Sometimes, we think we have seen it all regarding government exploitation, but new evidence from the University of Toronto suggests that some governments are ripping off users in internet scams. Egypt, Turkey, and Syria are all shown to have misdirected web traffic on civilian computers, for purposes such as downloading malware, trapping users in a maze of advertisements, and cryptojacking.
According to researchers at the University of Toronto, Egypt may be infecting citizens’ computers with malware that mines for Monero. The report details that the Egyptian Government, or at least entities with strong government ties, are hijacking local internet connections on a large scale.
This type of intrusion is notoriously difficult to detect and has been called “the stuff of legend” by the researchers. The identified scheme is known as “AdHose,” and it redirects users web traffic to malware. AdHose needs hardware that has been installed within the networks of Telecom Egypt.
AdHose has been used in two ways for web traffic redirection.
First, the so-called spray mode affects any website that a person attempts to navigate towards. Browsers are redirected to crypto mining malware called Coinhive, or they are redirected to an ad network. The U Toronto researchers found that more than 90% of devices scanned in January of this year had been hijacked via AdHose.
The second mode for the hijack is called trickle mode. In this mode, web traffic is only redirected when specific sites are visited. Two sites, in particular, will always be redirected: CopticPope.org and Babylon-X.com, a religious site and a porn site, respectively and ironically. The hijackers continuously operate trickle mode.

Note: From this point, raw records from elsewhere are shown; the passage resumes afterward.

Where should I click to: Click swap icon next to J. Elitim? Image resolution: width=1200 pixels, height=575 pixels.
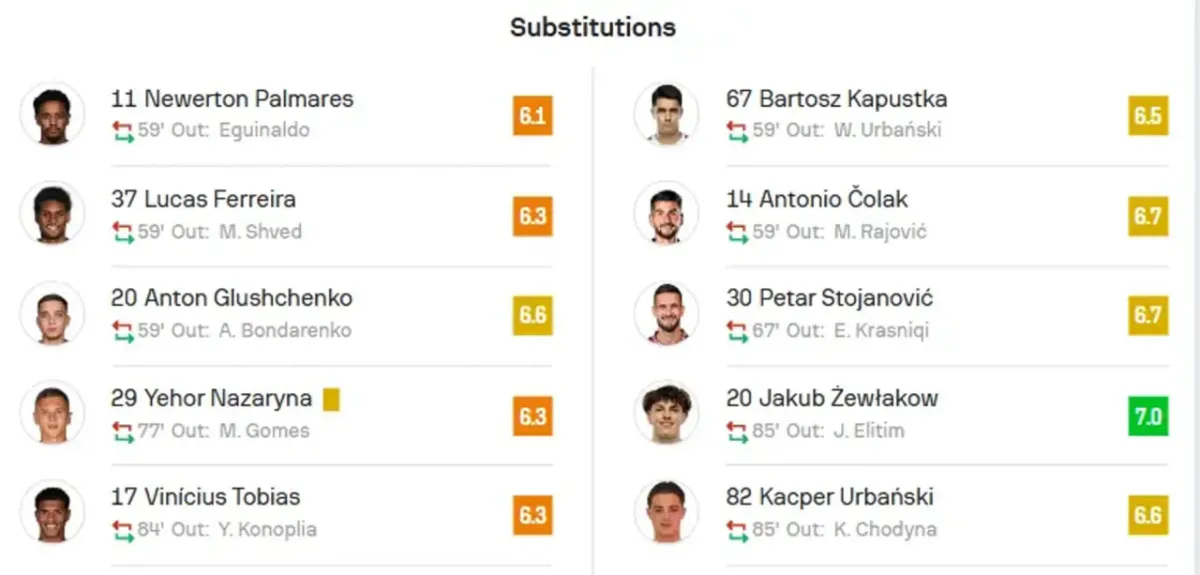tap(737, 431)
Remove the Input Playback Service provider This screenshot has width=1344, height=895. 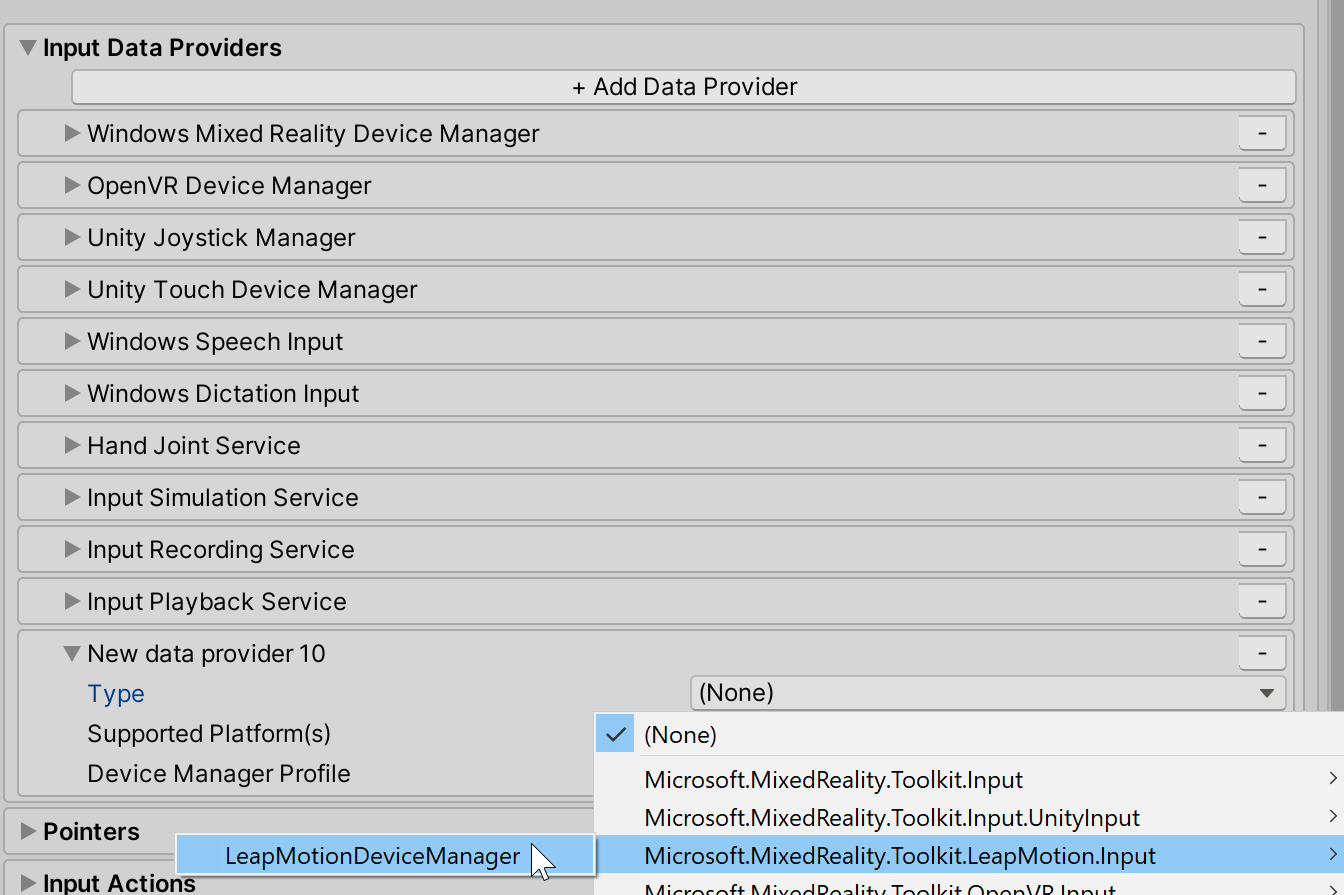1261,601
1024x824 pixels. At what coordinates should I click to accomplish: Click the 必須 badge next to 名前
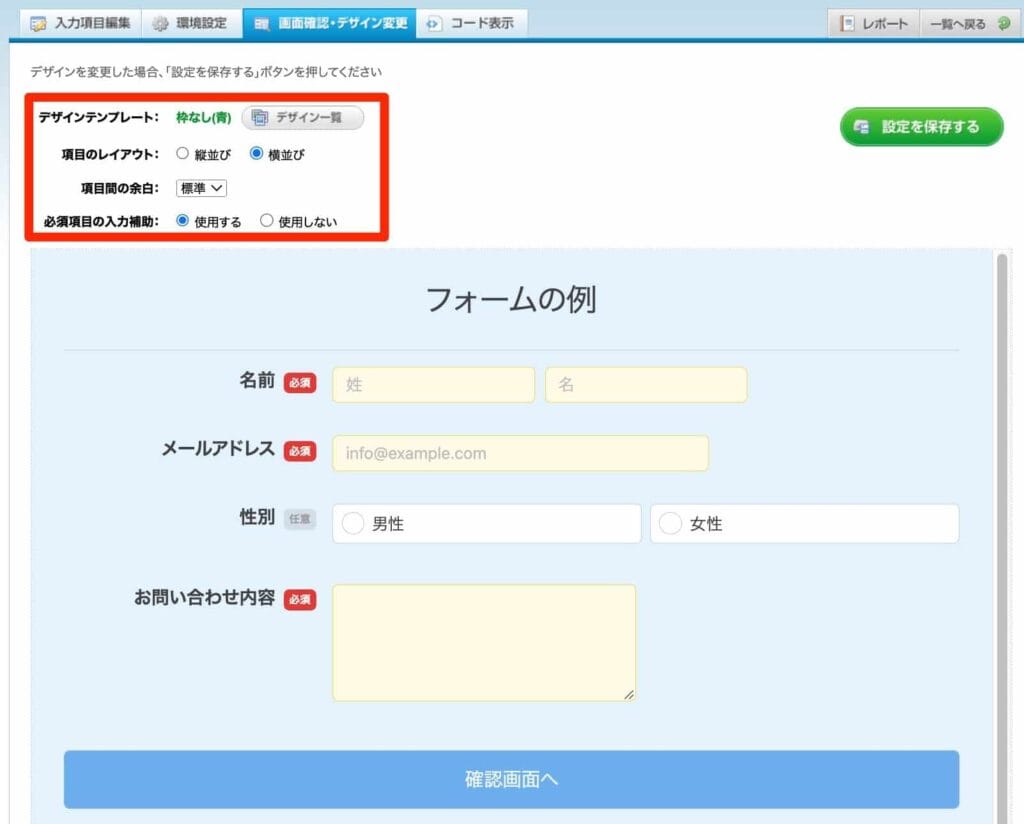pos(300,382)
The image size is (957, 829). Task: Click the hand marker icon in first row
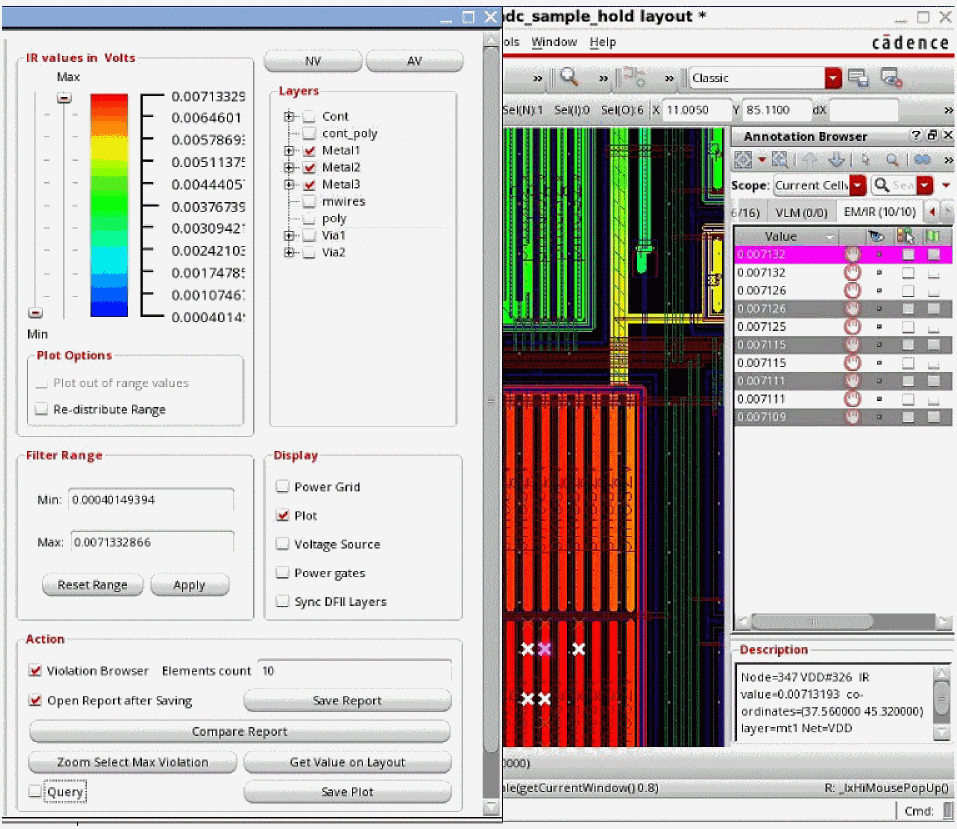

Either way, the behavior is malicious and taking advantage of civilian internet use. The least the government could do is pay for crypto mining.

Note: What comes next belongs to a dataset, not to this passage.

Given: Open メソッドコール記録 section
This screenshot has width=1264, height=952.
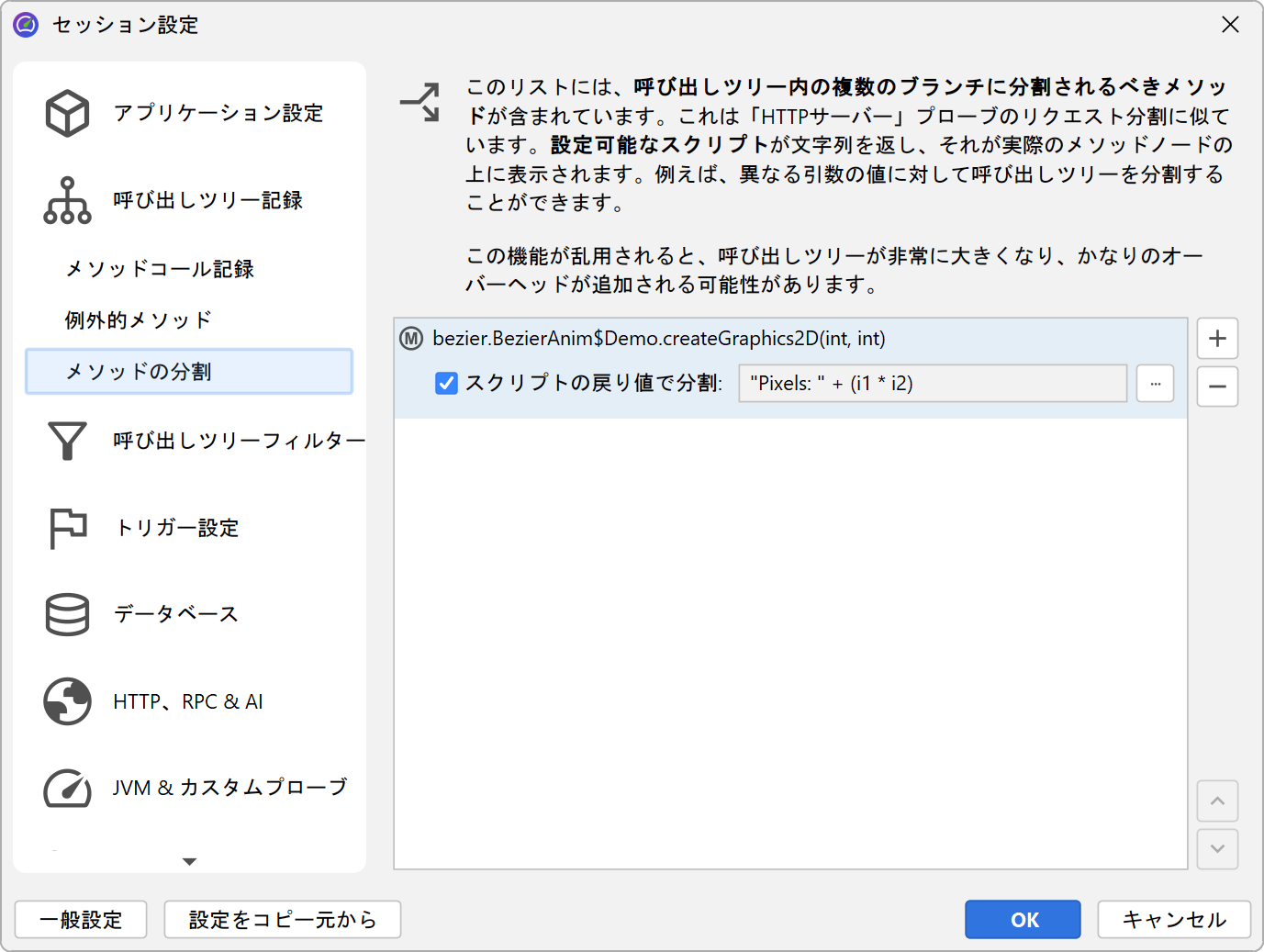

The hardware that AdHose relies on does more than just run the AdHose scheme. It also censors users. It blocks out websites like Al Jazeera and Human Rights Watch. Not only are users’ systems being taken advantage of, but users are also being kept in the dark about news, human rights abuses, and other information that might help them to make better decisions about their government.
Egypt is not the only country using methods like these. The research team found similar behavior in Turkey and Syria, but instead of the cryptojacker, users were sent to downloading supposed antivirus software. Of course, this software was spyware, in actuality.
According to the makers of the hardware implicated, the U Toronto report is misleading and incorrect. Sandvine, out of Canada, recently merged with Procera Networks in 2017. The manufacturer has not yet responded to the inquiry about this issue.